Tuukka Turunen tuukka.turunen at qt.io
Mon Oct 16 22:41:33 CEST 2017


Hi,

I hope people can look into Viktor’s complete proposal and think about what is good and what not. This is what we should do when someone makes a proposal to improve things. I think the idea is very good - being more efficient.

What happened in this thread is taking only some parts of it and starting to give completely irrelevant accusations (in some of the earlier responses). Result of such behavior is rarely anything good. At least the person who tried to improve things feels bad and often the main point gets forgotten.

We had a good discussion at Qt Contributor Summit about code of conduct for the Qt Project. I very much hope we are able to create that quickly.

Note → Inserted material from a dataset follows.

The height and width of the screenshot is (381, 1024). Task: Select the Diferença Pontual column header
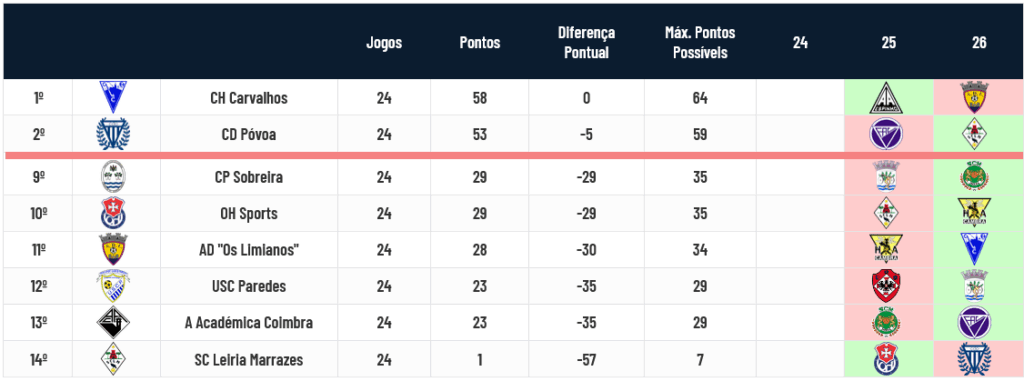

It will hopefully help people to speak without constant fear of others taking their words and starting to beat the person making a suggestion.

Yours,

                 Tuukka
_____________________________
From: Marc Mutz <marc.mutz at kdab.com<mailto:marc.mutz at kdab.com>>
Sent: maanantaina, lokakuuta 16, 2017 12:41 ip.
Subject: Re: [Development] Speeding up the review process (was: PostgreSQL cross compile for Pi)
To: <development at qt-project.org<mailto:development at qt-project.org>>


On 2017-10-13 16:03, Jedrzej Nowacki wrote:
> If you do like that then you are doing it wrong. Review process is
> _not_ based
> on a name / company / sun activity. It is based on the change content.
> Even
> best people do mistakes.

I'm entirely with Jedrzej here. Do not +2 if you don't understand the
change - all of it, regardless of who it's from. If you only did a
cursory review, give a +1, at most, and mention that it's incomplete. If
you do not understand the header change you used as an example, ask for
it to be clarified (in the commit message, preferably), since chances
are that other reviewers or later git history users might have the same
problems understanding code.

I would even qualify what Thiago wrote in response: I don't want
Thiago's +2 on a QStringView patch if he didn't understand the code.
Sure, I don't want unreasonable bikeshedding over subjective matters in
"my" code, since the author of the patch should have the last say in
these, but I don't want someone to usher my code through because I
happen to be the principal author of the code.

Another, slightly related aspect, and one of the reasons why I said
Viktor got it the wrong way around is that I prefer cross-company
reviews over intra-company ones, and so should anyone. If you ask a
member of your own organisation to review a patch, there are social
effects at work that will make the review less valueable than one done
by an outsider: unreasonable trust in your colleagues, trying to be
helpful by unblocking a patch, ...

Consequently, I accept a +2 from a KDABian only if I'm
above-the-ordinary-ly sure about the correctness of my code. Otherwise,
I wait for Thiago or Olivier or any at tqc to give a second opinion.

Yes, it's a pain to wait for code review, but office-neighbour reviews
just tend to produce bad code/apis, and often you can do better by
writing a page of commit message _more_ than you usually would to
anticipate and answer questions regarding the code ahead of time.